RL: Let’s go back to how it all began 15 years ago when you first drafted this. How is it updated?

CA: The illusions element … 90 percent of the illusions are from as far back as 15 years, some 10 years and it took that long and NASA to be able to bring it to fruition, What we did in garbage bag scale then couldn’t be executed all those years ago but now it can be. Our visions were ahead of the technology to make it possible. All of the characters -- Kayala, Crimson, Lucky the Rabbit --those are all the same. What Serge brought to the table made us change things and come up with a brand-new way to do it even beyond my imagination. Serge took it and weaved it together. It becomes this cohesive experience. It takes you on a ride, starts off in the beginning, and brings you back and you feel like you have been through this journey. It really lifts your spirits and it is very fulfilling. You feel a sense of completion. Serge has been able to do that. I have been so caught up in the micro of the minutia and he could see the flaws from the beginning. He didn’t know me for 15 years so we would talk about it in great detail. He told me he wanted to see the pure wonderment in that 5 -year-old boy onstage and challenge you and me with things that go beyond Mindfreak. If people are fans of Mindfreak, they are going to be so excited with Believe. They are actually going to see those illusions that people think can only happen with trick photography. For the skeptics that think it is BS and it can’t be done live they will believe too because the illusions go beyond what I have done in anything before.

RL: So without giving away secrets explain what NASA contributed.

CA: I cannot say.

RL: What was the space -break through with NASA that enabled you to do this.

CA: I can’t say. I can only say NASA.

RL: So something that NASA discovered in outer-space you are using?

CA: Something they utilize for their space shuttle is also something that is utilized in the show. You cannot see this anywhere, nor can it ever be copied because it is so technologically advanced - the only two people that have some of this technology are this show and NASA. That is a true statement.

RL: Explain to me the fine line you walk in the show of where illusion and reality meet.

CA: I don’t want to say too much, I want the audiences to experience it in a virgin state but I can say I love to take people, put them on a track, take them on a journey and when they don’t see it coming, go in a completely different direction.

RL: There are still elements of danger in this show and you promised your mother you would never put your life in harms way again. So how have you reconciled that and how dangerous is this show?

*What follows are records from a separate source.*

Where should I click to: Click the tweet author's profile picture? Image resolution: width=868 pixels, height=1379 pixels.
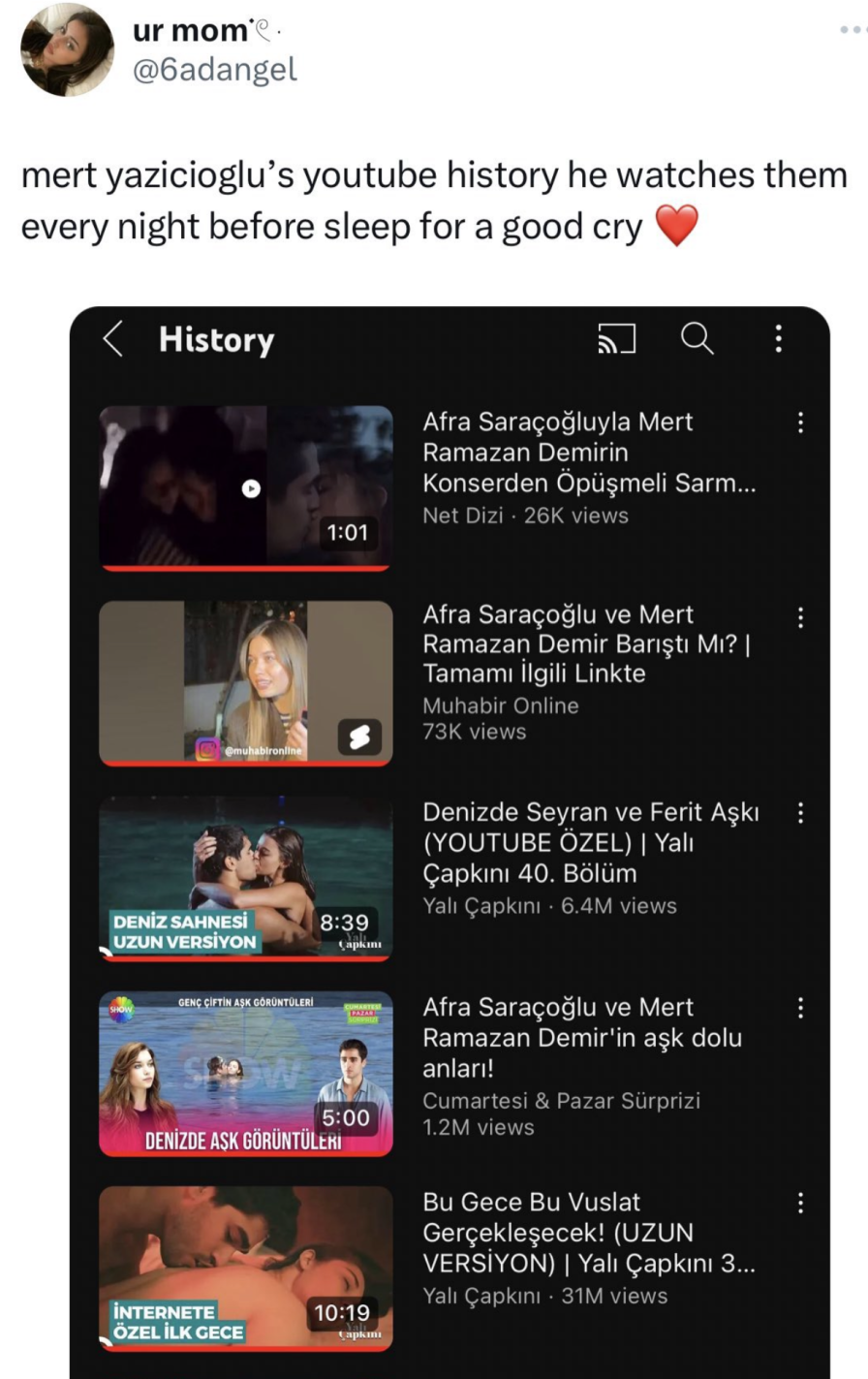[67, 49]
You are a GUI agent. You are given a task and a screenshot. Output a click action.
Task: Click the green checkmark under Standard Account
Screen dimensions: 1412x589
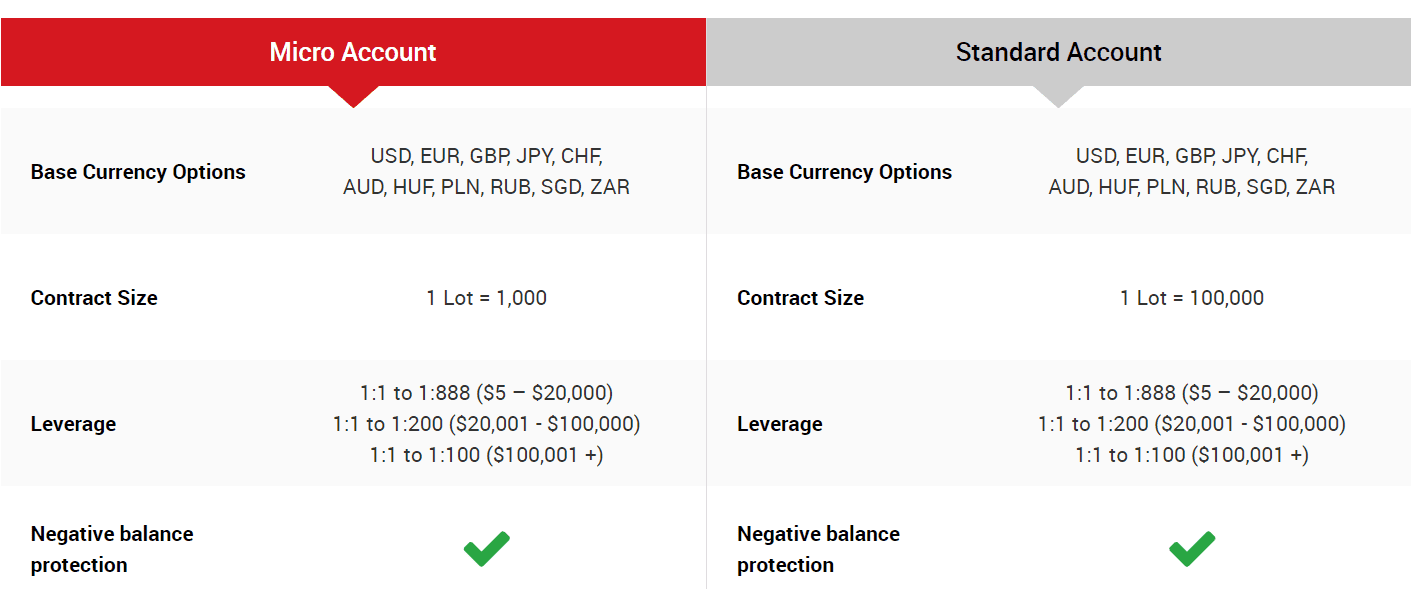point(1192,549)
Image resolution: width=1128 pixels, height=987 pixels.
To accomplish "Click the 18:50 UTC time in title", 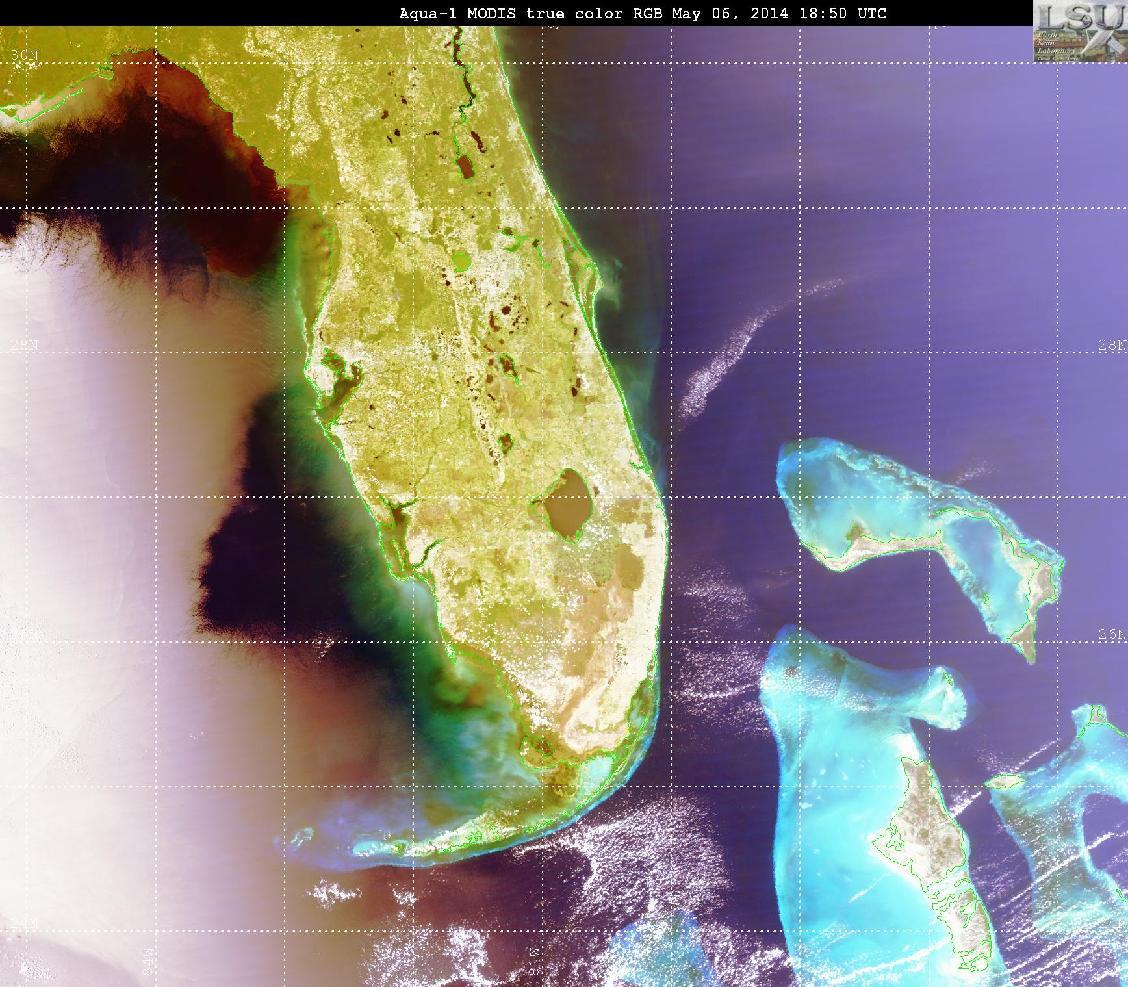I will click(x=843, y=13).
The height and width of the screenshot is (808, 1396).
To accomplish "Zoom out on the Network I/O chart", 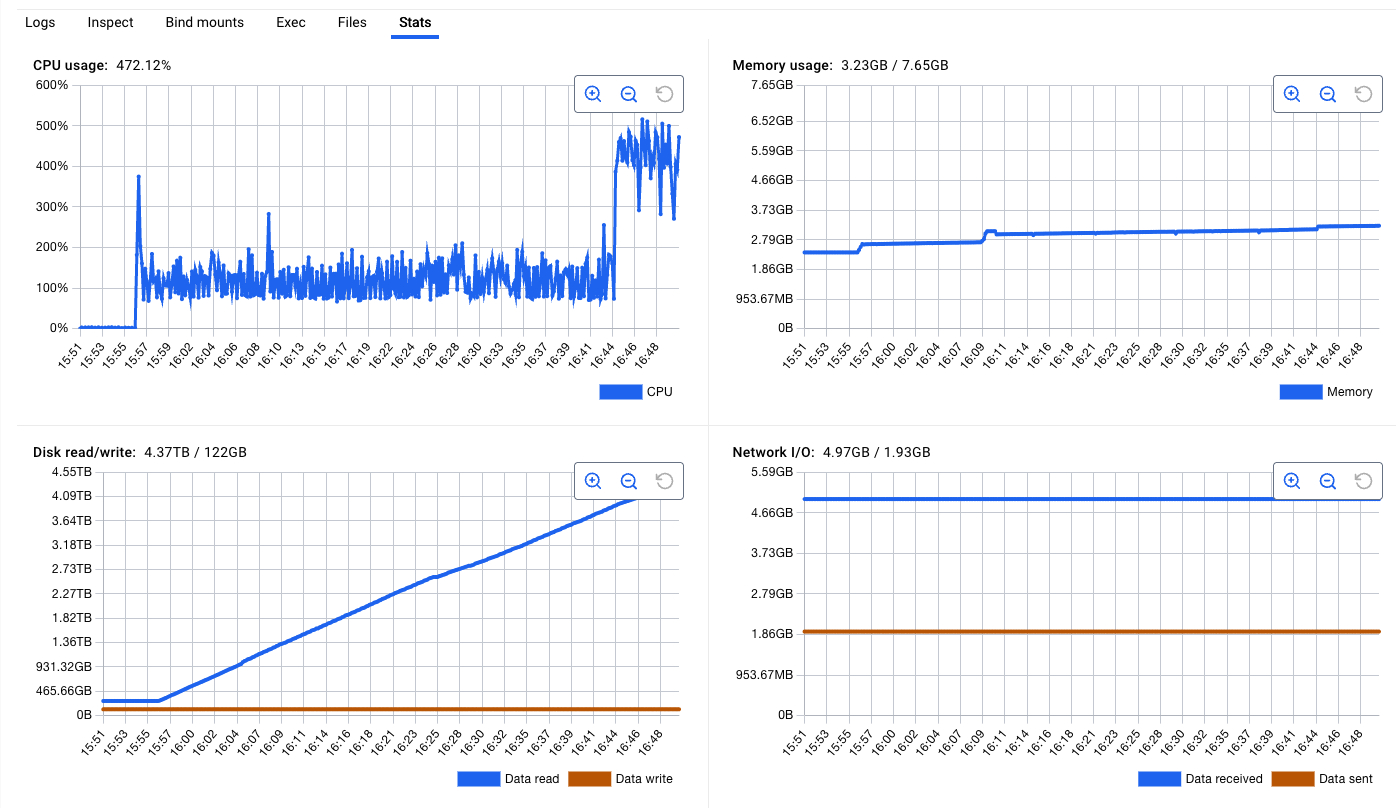I will [x=1328, y=481].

CA: I would say this show is as or more dangerous than anything I have done in my career. This is because I don’t do a “one off.” I have to do this 10 times a week, 42 weeks a year, for 10 years. This show is so physically and mentally demanding. It is so inherently dangerous. I have a test coil that is 6 million volts of electricity that I did in my first season where I got struck by lightening. They thought I had permanent nerve damage to my foot. We’ve recreated that and it is in the show. I am hanging over the audience; there are fire blasts that create illusions. I am dealing with a lot of new things. You will see the craziest levitations that have ever been attempted -- right there amidst the audience. This is not a conceited statement -- it is a confident statement. I have had 15 years to evolve this. We have the best team in the world to assemble this vision. There are a lot of technically challenging things. If I am a hair late it could be bad.

The process was more about challenging myself and Cirque to go into uncharted territories to really put it all together. I think Serge hit the nail on the head with a lot of things you asked him, but I would add, I think we have done a lot of things and completely invented a new format for the art of illusion. You see any performance on the Strip, it is ‘you set up a trick,’ a beginning, middle, end, like a vignette, It is like that variety show format. Our format is different. The goal for our show was to be so revolutionary that it will blow your mind. I think that more than anything it is not how something works, it is how you feel when you watch it. It is the magical emotion. When you have that emotional connection with the audience, you can make people happy, sad. When you can connect on that level, you have something more. You have someone feeling something from the most primitive, organic place. I think for us, that was the goal, we wanted to make people cry, go out and go wild and the show takes us to so many different places, different worlds. You have seamless melting, revolutionary worlds and everything I do is in the open, it is live, it is above you and it is behind you- and not just on the stage in front of you.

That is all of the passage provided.